Vorverurteilung, nannten Humer, Engelmann und die paar alten Damen lautstark das Urteil. Weil es so bald absehbar war? So absehbar nämlich wie der Inhalt nächster Ausgaben mancher Postillen? Aber vielleicht waren die auch schon auf der Festplatte der Redaktionscomputer, die auf dem Russenmarkt gebraucht gekauft worden waren. Gegen Bares, nicht Kreditkarte.

Exkurs zum Mistelzweig: Das Küssen unter dem Mistelzweig tauchte zuerst in Verbindung mit dem griechischen Fest der Saturnalien auf und wurde später mit den ursprünglichen Hochzeitsbräuchen assoziiert. Ein Aberglaube war, daß er die Kraft hätte, Fruchtbarkeit zu schenken, und es wurde auch geglaubt, daß der Mistelzweig von seinem Dung die „Leben-geben“-Kraft besitzt. Gleichgeschlechtliche Partnerschaften waren damals noch nicht im Blickfeld … später nannten die zum Magischen neigenden Engländer des 18. Jahrhunderts die Früchte des Mistelzweiges „Kuß-Kugeln“. Steht eine junge Frau zur Weihnachtszeit unter dem Mistelzweig, kann sie es nicht ablehnen, geküßt zu werden. So ein Kuß konnte eine tiefe Romanze bedeuten oder auch dauerhafte Freundschaft.

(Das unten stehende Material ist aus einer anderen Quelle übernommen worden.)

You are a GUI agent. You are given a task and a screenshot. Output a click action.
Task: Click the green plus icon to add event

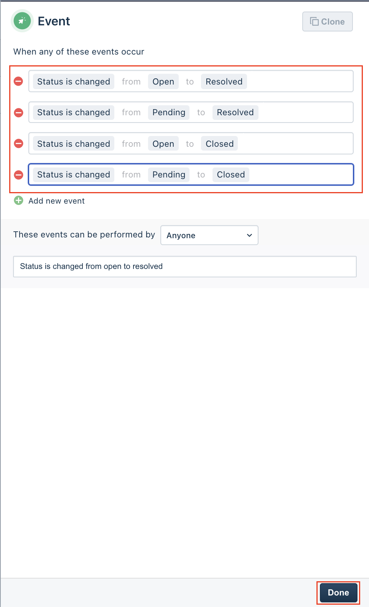point(18,201)
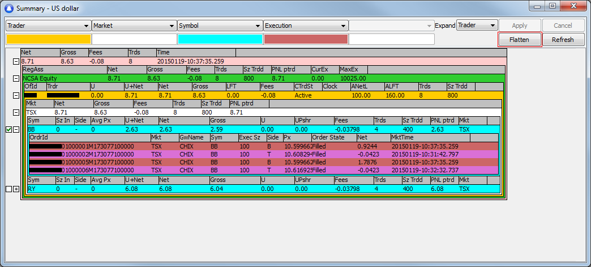The image size is (591, 267).
Task: Open the Execution grouping dropdown
Action: [343, 26]
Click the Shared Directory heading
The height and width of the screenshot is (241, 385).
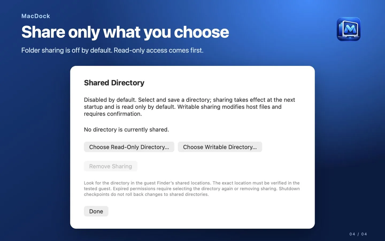[x=114, y=83]
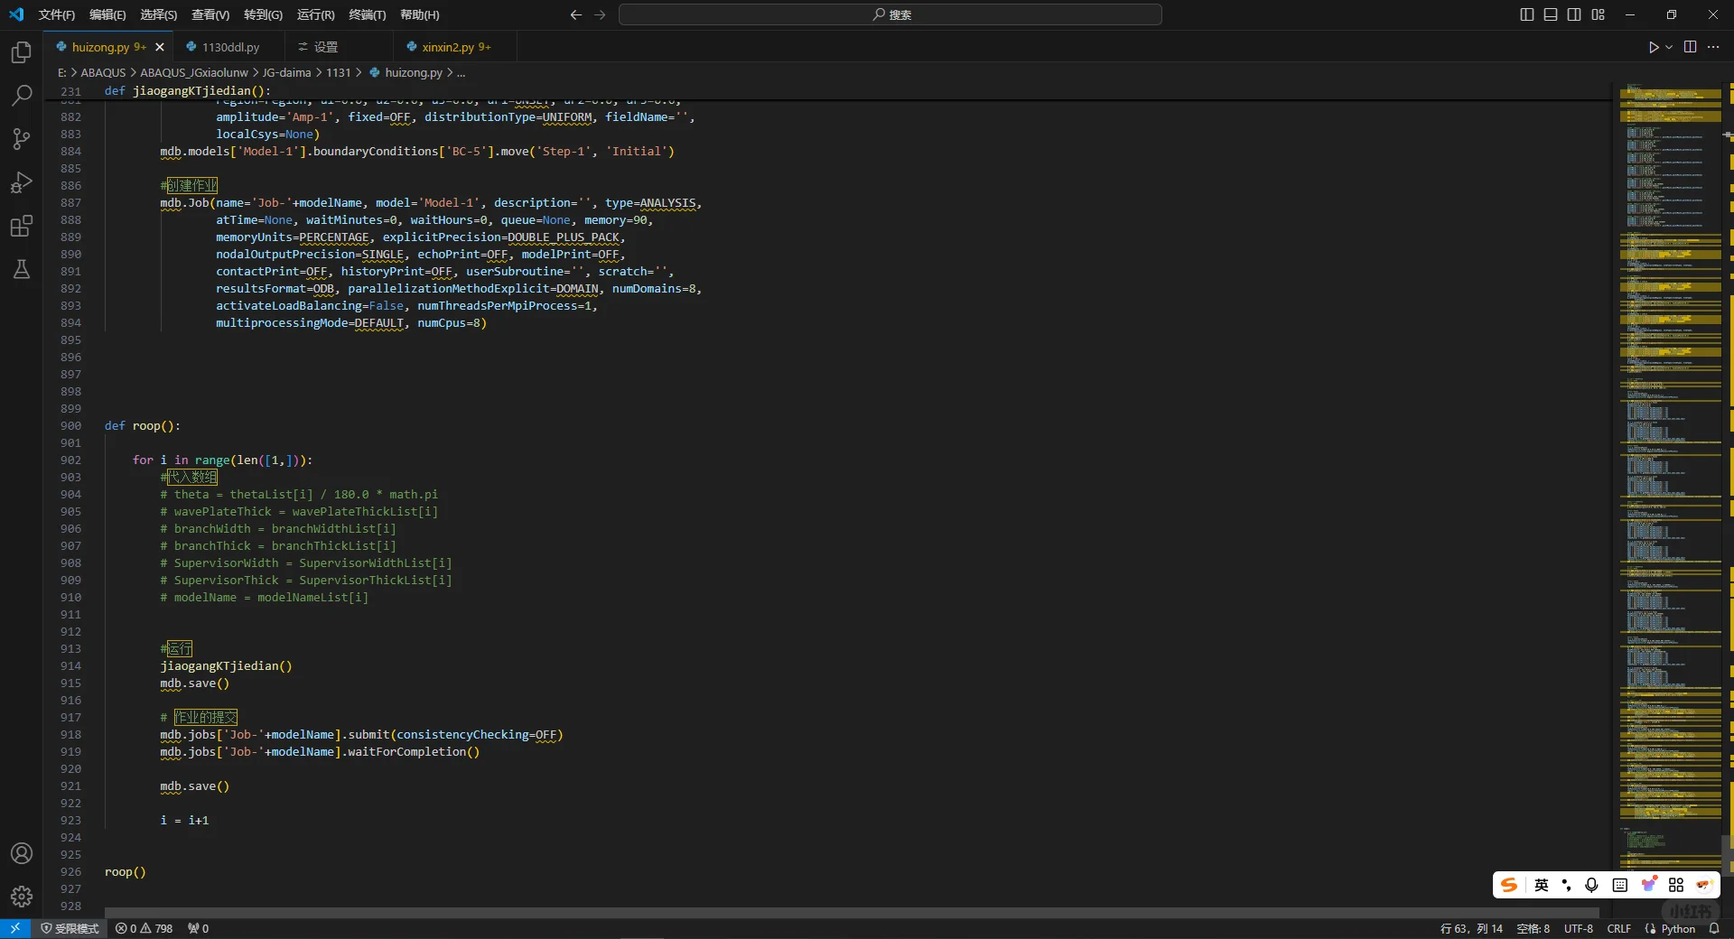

In manchen Teilen Englands wird der Weihnachts-Mistelzweig in der zwölften Nacht verbrannt, damit die Jungen und Mädchen, die sich darunter küßten, heiraten würden. Wenn auch die heidnische Bedeutung lange vergessen ist: der Brauch, sich Küsse unter dem Mistelzweig auszutauschen, kann immer noch in vielen europäischen Ländern genauso wie in Kanada gefunden werden. Wenn sich also ein verliebtes Paar einen Kuß unter dem Mistelzweig gibt, handelt es sich um ein Versprechen zum Heiraten. Es gehörte sich nicht, sich zu zieren, und ungeküßten Frauen wurden für das kommende Jahr ein unerfülltes Liebesleben vorausgesagt. Der Mistelzweig hat das Küssen zwar nicht erfunden, aber er hat es gefördert – zumindest in England. Wer dort mit einem hübschen Mädchen oder einem netten jungen Mann unter dem Zweig mit den weißen Beeren steht, muß freilich die Spielregeln streng beachten: pflückt man eine Beere – ein Kuß; zwei Beeren – zwei Küsse. Wenn keine Beeren mehr da sind, ist Schluß mit der Küsserei! (Ob das in St. Pölten beachtet wurde?) Die Legende assoziiert den Mistelzweig mit der „Göttin Frigga“. Es wurde erzählt, daß die Tränen, die sie um ihren Sohn vergossen hatte, sich in perlenartigen weißen Beeren des Mistelzweiges verwandelten. Und in ihrer Freude küßte Frigga jeden, der unter dem Baum ging, an dem der Mistelzweig wuchs. Die Geschichte endet mit dem Erlaß, daß dem, der unter dem bescheidenen Mistelzweig steht, kein Schaden zugefügt werden soll, sondern vielmehr nur ein Kuß, ein Zeichen der Liebe. Tja, und nun kann sich jeder selbst seinen Reim machen auf den oder die Weihnachtsküsse des Jahres 2003 irgendwo in einer angeblich privaten Dienstwohnung von St. Pölten.